Effects of dust size distribution in ultracold quantum dusty plasmas

doi:10.1088/1674-1056/20/2/025203

Abstract The effect of dust size distribution in ultracold quantum dusty plasmas are investigated in this paper. How the dispersion relation and the propagation velocity for the quantum dusty plasma vary with the system parameters and the different dust distribution are studied. It is found that as the Fermi temperature of the dust grains increases the frequency of the wave increases for large wave number dust acoustic wave. The quantum parameter of H_d also increases the frequency of the large wave number dust acoustic wave. It is also found that the frequency $\omega_0$ and the propagation velocity $v_0$ of quantum dust acoustic waves all increase as the total number density increases.
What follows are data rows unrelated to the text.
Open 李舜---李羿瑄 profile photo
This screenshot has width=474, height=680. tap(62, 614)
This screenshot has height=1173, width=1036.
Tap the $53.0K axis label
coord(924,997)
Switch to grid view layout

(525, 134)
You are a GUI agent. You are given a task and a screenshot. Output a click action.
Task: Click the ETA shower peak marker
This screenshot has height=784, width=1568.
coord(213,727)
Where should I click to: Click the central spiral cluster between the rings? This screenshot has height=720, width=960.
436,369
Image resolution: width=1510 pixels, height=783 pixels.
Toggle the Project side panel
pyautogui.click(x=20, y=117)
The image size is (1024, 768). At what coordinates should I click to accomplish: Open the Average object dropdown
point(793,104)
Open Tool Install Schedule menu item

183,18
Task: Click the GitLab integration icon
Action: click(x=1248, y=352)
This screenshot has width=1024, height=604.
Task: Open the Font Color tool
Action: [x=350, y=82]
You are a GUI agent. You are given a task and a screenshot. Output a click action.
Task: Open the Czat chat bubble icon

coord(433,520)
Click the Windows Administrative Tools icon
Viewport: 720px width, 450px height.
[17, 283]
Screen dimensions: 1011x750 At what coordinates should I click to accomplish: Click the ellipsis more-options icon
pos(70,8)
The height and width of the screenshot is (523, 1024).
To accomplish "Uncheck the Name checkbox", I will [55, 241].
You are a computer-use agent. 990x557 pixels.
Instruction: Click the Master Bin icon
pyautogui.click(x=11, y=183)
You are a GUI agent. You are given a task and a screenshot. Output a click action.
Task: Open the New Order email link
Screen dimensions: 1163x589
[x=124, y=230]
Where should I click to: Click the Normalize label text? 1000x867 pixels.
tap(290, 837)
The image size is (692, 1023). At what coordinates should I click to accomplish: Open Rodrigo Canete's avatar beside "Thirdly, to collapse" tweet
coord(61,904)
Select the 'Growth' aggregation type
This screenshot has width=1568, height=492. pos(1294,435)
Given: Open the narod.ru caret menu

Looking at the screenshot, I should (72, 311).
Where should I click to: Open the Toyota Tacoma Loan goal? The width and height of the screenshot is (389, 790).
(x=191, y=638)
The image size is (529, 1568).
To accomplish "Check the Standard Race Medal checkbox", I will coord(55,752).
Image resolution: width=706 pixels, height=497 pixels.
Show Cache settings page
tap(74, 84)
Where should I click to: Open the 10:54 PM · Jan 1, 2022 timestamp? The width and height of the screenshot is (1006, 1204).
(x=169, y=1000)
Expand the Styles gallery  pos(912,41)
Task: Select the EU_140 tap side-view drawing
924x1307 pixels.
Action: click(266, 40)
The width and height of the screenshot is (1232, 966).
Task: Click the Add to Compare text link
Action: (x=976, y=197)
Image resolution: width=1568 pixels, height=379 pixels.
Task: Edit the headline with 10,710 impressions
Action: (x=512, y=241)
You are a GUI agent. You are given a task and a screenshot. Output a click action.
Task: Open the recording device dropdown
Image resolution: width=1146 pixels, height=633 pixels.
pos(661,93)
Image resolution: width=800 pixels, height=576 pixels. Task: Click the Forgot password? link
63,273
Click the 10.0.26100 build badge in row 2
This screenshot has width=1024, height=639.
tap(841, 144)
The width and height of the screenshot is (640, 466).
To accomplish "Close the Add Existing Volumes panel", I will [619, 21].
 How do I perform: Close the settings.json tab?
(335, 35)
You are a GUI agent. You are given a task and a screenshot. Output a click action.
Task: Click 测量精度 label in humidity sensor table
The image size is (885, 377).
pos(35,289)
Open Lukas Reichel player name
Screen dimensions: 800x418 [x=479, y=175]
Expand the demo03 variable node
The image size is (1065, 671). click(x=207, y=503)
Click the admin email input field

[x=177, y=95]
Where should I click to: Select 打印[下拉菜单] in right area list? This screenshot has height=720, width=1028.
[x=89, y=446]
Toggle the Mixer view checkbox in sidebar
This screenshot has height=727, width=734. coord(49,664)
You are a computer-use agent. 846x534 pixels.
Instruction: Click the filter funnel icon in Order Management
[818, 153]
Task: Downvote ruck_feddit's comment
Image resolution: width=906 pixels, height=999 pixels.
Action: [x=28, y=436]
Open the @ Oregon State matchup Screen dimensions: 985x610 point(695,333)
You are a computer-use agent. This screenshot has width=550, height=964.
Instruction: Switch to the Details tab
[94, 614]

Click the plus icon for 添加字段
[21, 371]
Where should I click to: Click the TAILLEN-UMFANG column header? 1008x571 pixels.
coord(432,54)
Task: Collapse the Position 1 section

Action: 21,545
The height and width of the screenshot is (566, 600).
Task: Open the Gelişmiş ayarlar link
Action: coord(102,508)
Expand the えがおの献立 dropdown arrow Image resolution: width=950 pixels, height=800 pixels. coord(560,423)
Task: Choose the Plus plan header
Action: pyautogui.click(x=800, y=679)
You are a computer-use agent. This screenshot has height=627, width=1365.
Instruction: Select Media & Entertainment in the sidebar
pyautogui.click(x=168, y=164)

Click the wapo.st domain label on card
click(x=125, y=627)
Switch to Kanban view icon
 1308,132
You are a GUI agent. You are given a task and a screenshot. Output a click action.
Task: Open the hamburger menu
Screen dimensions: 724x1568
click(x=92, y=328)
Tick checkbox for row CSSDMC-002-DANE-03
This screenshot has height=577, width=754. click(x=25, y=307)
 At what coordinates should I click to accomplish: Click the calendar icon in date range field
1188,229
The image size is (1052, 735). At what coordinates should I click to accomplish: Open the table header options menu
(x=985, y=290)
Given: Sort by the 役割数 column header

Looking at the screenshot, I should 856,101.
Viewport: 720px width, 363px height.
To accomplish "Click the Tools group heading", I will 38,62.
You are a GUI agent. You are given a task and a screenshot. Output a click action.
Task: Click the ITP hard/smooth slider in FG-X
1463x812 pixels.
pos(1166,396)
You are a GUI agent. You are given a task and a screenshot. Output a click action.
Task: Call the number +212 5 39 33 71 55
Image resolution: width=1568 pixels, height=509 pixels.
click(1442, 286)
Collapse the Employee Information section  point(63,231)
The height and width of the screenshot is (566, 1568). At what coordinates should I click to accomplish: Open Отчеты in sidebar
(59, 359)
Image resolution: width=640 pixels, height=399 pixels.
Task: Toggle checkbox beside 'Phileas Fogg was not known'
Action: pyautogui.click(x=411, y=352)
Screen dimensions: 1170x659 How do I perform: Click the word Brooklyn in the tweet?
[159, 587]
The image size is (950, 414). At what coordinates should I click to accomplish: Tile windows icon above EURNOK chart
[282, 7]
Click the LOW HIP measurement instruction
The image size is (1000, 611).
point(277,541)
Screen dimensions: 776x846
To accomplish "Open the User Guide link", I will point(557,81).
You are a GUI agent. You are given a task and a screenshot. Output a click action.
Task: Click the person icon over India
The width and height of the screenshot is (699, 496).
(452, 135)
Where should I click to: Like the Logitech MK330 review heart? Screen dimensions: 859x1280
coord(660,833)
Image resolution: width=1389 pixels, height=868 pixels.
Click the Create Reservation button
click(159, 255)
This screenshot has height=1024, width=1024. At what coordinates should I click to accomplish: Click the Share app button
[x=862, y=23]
They are greater for unusual dusty plasmas than those of the usual dusty plasma.

Keywords: quantum dusty plasmas dispersion relation velocity of soliton

Received: 31 March 2010
Revised: 18 May 2010
Accepted manuscript online:

PACS:	52.35.Sb	(Solitons; BGK modes)
	52.35.Vy
	52.35.Mw	(Nonlinear phenomena: waves, wave propagation, and other interactions (including parametric effects, mode coupling, ponderomotive effects, etc.))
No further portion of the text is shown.